Labour would change LVR policy
Labour would change the Reserve Bank's new loan to value ratio (LVR) policy that limits retails banks' ability to lend low equity mortgages if they win next year’s election.
Speaking on TV3's "The Nation" Labour's housing spokesman Phil Twyford said Labour would help first home buyers instead of big corporations the Government had helped.
"National will intervene for Warner Brothers, it will intervene for Rio Tinto, it will intervene for Chorus but it will not intervene for first home buyers, we will we are on the side of first home buyers," said Mr Twyford.
He did not blame the Reserve Bank for setting the LVR policy but lays it fully on the Government.
"You can’t blame the Reserve Bank here they have been pushed into a corner by National's utter incompetence to managing the housing crisis," said Mr Twyford.
He said Labour would solve Auckland’s housing crisis by building ten thousand new affordable houses every year for the next ten years to increase supply along with introducing a capital gains tax on investment properties if they were in power.
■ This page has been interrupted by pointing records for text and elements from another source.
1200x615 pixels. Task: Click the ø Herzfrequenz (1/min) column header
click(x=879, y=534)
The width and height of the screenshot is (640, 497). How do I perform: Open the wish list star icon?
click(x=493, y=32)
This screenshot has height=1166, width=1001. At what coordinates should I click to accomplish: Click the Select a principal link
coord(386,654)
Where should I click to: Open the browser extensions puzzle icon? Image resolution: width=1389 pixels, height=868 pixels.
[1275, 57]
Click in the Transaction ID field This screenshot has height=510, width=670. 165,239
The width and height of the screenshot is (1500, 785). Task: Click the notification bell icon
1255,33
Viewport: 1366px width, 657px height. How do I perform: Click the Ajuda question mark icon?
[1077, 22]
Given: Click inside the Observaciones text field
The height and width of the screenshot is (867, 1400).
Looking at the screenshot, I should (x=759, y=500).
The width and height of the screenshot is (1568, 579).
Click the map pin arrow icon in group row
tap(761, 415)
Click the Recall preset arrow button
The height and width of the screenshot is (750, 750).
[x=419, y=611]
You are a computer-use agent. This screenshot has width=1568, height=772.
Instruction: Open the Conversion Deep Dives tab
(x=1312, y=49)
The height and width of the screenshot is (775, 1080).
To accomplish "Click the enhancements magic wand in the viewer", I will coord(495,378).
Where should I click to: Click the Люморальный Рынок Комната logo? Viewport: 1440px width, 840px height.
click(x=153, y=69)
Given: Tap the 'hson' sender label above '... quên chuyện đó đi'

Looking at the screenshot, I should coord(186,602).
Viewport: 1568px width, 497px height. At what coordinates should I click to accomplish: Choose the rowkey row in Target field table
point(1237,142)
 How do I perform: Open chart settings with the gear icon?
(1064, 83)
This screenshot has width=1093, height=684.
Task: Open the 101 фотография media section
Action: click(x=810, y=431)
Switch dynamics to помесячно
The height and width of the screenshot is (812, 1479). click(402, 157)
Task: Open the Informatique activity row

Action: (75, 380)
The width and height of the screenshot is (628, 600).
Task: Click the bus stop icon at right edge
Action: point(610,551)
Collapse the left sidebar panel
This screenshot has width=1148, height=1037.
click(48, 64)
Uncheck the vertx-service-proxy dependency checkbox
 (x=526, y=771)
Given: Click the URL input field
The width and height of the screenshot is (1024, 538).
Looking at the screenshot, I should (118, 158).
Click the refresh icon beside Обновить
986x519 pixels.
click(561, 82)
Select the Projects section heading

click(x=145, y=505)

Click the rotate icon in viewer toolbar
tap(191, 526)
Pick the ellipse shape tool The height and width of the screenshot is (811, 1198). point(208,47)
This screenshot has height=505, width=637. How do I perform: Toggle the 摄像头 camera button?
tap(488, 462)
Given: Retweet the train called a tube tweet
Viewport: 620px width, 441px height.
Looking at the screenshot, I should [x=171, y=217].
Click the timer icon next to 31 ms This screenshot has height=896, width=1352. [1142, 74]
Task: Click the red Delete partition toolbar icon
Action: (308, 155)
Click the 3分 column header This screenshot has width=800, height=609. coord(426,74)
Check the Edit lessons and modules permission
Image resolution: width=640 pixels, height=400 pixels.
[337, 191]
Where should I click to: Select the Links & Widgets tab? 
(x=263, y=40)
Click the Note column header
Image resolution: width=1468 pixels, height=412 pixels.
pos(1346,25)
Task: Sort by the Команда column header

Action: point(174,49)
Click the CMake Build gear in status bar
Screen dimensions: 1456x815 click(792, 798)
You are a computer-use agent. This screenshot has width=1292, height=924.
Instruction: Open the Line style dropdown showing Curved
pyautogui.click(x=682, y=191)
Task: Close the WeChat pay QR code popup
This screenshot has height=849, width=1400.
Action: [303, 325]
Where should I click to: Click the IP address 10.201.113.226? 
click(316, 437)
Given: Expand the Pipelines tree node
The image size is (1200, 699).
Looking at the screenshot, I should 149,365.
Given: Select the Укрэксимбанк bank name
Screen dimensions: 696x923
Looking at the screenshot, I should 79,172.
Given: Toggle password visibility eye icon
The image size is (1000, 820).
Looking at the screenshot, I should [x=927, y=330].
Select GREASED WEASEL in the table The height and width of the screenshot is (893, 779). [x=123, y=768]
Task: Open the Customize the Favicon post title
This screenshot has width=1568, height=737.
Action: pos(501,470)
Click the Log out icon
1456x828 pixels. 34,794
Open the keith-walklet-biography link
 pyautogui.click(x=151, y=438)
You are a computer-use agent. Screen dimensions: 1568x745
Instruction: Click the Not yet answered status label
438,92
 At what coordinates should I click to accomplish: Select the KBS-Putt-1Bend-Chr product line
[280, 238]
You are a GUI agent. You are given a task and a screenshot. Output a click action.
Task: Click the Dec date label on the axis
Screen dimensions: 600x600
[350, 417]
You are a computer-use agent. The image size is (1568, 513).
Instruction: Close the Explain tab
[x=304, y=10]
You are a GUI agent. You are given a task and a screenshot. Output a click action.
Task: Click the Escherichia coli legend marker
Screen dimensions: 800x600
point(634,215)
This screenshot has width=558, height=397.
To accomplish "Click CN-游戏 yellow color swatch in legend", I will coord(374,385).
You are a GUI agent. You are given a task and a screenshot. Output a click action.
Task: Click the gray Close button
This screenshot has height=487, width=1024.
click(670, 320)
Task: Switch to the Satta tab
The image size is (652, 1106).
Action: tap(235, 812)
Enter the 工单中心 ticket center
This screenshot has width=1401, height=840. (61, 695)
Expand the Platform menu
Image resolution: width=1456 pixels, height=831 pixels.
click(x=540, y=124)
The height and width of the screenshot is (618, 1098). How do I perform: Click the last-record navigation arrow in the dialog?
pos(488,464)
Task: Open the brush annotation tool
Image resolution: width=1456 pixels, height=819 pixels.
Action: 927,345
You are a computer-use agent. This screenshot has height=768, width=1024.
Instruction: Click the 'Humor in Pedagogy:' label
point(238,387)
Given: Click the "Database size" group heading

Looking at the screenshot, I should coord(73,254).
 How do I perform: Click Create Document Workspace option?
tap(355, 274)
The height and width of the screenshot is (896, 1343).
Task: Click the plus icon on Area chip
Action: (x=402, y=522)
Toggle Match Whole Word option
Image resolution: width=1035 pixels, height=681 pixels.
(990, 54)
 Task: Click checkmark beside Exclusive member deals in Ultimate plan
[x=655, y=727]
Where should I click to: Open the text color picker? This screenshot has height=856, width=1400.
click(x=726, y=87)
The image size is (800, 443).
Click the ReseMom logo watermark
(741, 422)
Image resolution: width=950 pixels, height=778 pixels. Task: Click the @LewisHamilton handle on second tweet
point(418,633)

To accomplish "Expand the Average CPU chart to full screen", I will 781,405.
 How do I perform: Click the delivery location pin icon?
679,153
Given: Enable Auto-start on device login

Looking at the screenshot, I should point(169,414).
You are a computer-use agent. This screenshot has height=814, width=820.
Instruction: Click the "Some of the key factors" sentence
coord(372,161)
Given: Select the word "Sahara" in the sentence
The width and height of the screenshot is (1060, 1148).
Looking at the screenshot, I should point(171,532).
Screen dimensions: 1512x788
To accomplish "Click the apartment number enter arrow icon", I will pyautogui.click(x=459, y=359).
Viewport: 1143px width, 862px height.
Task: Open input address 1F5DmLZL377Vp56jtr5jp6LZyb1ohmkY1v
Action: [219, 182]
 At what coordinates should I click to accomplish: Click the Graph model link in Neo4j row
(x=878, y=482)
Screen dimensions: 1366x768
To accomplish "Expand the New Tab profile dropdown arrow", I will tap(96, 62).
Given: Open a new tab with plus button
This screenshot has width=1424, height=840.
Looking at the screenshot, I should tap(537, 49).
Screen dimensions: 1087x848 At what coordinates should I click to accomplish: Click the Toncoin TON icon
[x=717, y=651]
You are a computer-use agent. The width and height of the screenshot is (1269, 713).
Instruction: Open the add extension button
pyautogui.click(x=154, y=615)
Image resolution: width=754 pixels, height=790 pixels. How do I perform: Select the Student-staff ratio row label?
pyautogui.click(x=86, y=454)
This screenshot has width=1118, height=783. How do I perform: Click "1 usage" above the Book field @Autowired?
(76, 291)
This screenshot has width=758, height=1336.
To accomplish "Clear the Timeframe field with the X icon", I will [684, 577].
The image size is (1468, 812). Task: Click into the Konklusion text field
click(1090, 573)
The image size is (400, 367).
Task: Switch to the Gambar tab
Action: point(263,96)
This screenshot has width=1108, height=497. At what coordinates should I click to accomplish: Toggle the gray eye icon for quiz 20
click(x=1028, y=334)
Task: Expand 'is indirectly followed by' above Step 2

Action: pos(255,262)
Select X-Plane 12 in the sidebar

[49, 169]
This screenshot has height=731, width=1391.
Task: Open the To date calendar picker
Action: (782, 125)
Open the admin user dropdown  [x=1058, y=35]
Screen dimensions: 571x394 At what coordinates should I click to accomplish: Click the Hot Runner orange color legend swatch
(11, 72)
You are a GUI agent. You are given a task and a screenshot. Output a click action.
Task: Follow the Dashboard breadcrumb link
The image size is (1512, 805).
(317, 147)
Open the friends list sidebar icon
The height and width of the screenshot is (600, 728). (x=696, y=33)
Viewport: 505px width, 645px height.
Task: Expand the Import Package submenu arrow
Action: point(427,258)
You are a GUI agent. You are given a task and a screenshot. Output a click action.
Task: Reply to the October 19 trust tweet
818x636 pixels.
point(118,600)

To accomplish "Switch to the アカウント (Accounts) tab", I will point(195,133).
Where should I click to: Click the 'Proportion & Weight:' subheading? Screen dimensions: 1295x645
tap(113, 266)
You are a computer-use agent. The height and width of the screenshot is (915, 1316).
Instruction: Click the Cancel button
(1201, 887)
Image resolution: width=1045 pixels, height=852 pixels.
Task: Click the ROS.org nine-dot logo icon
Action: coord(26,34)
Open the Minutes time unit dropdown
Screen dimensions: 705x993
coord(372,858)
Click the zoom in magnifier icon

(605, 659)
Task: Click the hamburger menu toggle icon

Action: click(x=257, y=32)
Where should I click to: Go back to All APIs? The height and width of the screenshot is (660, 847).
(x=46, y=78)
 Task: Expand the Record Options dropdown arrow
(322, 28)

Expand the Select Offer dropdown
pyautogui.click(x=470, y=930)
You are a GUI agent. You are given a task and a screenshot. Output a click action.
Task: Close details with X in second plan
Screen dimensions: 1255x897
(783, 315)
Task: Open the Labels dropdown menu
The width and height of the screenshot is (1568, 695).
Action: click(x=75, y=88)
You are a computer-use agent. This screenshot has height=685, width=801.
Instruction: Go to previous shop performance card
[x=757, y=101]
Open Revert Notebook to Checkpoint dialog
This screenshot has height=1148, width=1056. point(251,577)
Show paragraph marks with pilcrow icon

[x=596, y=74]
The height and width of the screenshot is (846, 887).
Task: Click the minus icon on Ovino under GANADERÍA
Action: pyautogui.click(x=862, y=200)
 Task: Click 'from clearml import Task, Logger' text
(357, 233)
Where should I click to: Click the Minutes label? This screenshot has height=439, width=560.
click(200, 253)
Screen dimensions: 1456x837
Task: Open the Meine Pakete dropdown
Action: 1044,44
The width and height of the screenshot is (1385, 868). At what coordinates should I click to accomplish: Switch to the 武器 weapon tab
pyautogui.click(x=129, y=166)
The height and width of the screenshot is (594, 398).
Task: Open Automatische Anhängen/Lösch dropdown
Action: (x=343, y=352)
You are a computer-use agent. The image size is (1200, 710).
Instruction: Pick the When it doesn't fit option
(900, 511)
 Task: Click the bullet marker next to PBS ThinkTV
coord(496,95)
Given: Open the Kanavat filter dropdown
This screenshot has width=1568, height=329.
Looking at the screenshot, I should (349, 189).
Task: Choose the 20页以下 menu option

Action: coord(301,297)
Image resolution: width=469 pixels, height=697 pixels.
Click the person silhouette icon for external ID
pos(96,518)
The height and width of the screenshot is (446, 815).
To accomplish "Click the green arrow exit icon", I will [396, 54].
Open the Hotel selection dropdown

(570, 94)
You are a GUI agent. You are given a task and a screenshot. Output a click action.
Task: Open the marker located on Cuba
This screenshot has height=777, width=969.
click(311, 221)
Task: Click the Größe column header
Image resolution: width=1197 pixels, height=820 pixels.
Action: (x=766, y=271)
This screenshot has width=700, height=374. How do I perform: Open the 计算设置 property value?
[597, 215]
"We will build ten thousand affordable starter homes every year for ten years, we will tax speculators and that will take some speculative heat out of the market ," said Mr Twyford.
Property commentator and properazzi.co.nz founder Alistair Helm’s suggested the Government look at overseas solutions to address Auckland’s lack of housing supply.
Auckland house market turning - pundit
"One thing I like and one thing I'd like the Government to look at is the U.K new builds programme, they've got a combination of targeting new construction saying if you buy a new house then the Government will underwrite that balance of the deposit that allows you to buy at ten per cent of even five per cent and that double whammy I think is a good initiative that the Government in this country should look at," said Mr Helm.
He predicted Auckland house prices to fall with the expected interest rate rise by the Reserve Bank in the near future.
"Interest rates will rise, people need to be cautious about what they buy and how much they borrow but the reality is I think we starting to see the turning of the market even in Auckland, lets remember this housing crisis is not New Zealand wide its Auckland and I think we've seen it in the sales beginning to slow up a bit and prices are not hitting the peaks,"
"We are not seeing as much growth in price, we're beginning to see a tailing off in the growth in prices," said Mr Helm.